== About this task ==
Print every one of the records verbatim, omitting nothing.

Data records

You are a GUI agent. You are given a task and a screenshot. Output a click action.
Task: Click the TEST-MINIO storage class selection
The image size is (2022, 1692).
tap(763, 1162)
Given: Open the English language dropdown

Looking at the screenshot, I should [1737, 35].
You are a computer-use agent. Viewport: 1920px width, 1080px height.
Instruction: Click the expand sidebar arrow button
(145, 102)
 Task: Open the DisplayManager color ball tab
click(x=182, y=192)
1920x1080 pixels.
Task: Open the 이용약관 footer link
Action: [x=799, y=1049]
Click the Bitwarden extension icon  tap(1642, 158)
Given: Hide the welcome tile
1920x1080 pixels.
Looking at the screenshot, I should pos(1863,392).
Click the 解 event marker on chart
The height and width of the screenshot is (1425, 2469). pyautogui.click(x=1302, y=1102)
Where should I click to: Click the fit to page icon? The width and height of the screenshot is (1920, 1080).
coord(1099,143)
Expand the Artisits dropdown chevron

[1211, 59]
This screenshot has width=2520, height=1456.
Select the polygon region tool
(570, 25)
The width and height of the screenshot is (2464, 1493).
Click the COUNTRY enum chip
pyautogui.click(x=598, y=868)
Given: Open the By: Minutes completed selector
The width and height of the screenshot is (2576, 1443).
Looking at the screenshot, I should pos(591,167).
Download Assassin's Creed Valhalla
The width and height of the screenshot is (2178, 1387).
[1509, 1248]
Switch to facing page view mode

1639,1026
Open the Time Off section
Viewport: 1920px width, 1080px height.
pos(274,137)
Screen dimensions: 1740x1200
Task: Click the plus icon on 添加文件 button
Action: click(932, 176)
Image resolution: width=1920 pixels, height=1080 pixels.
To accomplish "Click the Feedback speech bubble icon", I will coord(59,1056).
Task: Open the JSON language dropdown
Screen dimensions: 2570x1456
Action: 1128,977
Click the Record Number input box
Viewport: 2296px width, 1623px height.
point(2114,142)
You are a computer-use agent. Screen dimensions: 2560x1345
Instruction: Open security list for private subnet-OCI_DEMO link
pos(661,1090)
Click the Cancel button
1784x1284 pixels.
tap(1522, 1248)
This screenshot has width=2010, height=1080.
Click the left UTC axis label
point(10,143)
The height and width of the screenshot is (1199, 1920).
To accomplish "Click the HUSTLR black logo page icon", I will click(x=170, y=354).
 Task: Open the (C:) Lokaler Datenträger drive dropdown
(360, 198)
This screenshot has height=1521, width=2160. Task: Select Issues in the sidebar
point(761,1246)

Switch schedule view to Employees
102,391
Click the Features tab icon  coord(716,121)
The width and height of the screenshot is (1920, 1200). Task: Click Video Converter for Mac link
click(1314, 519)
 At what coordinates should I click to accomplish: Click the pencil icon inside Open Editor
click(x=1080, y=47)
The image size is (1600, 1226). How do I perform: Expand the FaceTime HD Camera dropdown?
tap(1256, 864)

== Result ==
You are a GUI agent. You are given a task and a screenshot. Output a click action.
Task: Click the TEST-MINIO storage class selection
The image size is (2022, 1692).
tap(763, 1162)
Given: Open the English language dropdown

Looking at the screenshot, I should [1737, 35].
You are a computer-use agent. Viewport: 1920px width, 1080px height.
Instruction: Click the expand sidebar arrow button
(145, 102)
 Task: Open the DisplayManager color ball tab
click(x=182, y=192)
1920x1080 pixels.
Task: Open the 이용약관 footer link
Action: [x=799, y=1049]
Click the Bitwarden extension icon  tap(1642, 158)
Given: Hide the welcome tile
1920x1080 pixels.
Looking at the screenshot, I should pos(1863,392).
Click the 解 event marker on chart
The height and width of the screenshot is (1425, 2469). pyautogui.click(x=1302, y=1102)
Where should I click to: Click the fit to page icon? The width and height of the screenshot is (1920, 1080).
coord(1099,143)
Expand the Artisits dropdown chevron

[1211, 59]
This screenshot has width=2520, height=1456.
Select the polygon region tool
(570, 25)
The width and height of the screenshot is (2464, 1493).
Click the COUNTRY enum chip
pyautogui.click(x=598, y=868)
Given: Open the By: Minutes completed selector
The width and height of the screenshot is (2576, 1443).
Looking at the screenshot, I should pos(591,167).
Download Assassin's Creed Valhalla
The width and height of the screenshot is (2178, 1387).
[1509, 1248]
Switch to facing page view mode

1639,1026
Open the Time Off section
Viewport: 1920px width, 1080px height.
pos(274,137)
Screen dimensions: 1740x1200
Task: Click the plus icon on 添加文件 button
Action: click(932, 176)
Image resolution: width=1920 pixels, height=1080 pixels.
To accomplish "Click the Feedback speech bubble icon", I will coord(59,1056).
Task: Open the JSON language dropdown
Screen dimensions: 2570x1456
Action: 1128,977
Click the Record Number input box
Viewport: 2296px width, 1623px height.
point(2114,142)
You are a computer-use agent. Screen dimensions: 2560x1345
Instruction: Open security list for private subnet-OCI_DEMO link
pos(661,1090)
Click the Cancel button
1784x1284 pixels.
tap(1522, 1248)
This screenshot has width=2010, height=1080.
Click the left UTC axis label
point(10,143)
The height and width of the screenshot is (1199, 1920).
To accomplish "Click the HUSTLR black logo page icon", I will click(x=170, y=354).
 Task: Open the (C:) Lokaler Datenträger drive dropdown
(360, 198)
This screenshot has height=1521, width=2160. Task: Select Issues in the sidebar
point(761,1246)

Switch schedule view to Employees
102,391
Click the Features tab icon  coord(716,121)
The width and height of the screenshot is (1920, 1200). Task: Click Video Converter for Mac link
click(1314, 519)
 At what coordinates should I click to accomplish: Click the pencil icon inside Open Editor
click(x=1080, y=47)
The image size is (1600, 1226). How do I perform: Expand the FaceTime HD Camera dropdown?
tap(1256, 864)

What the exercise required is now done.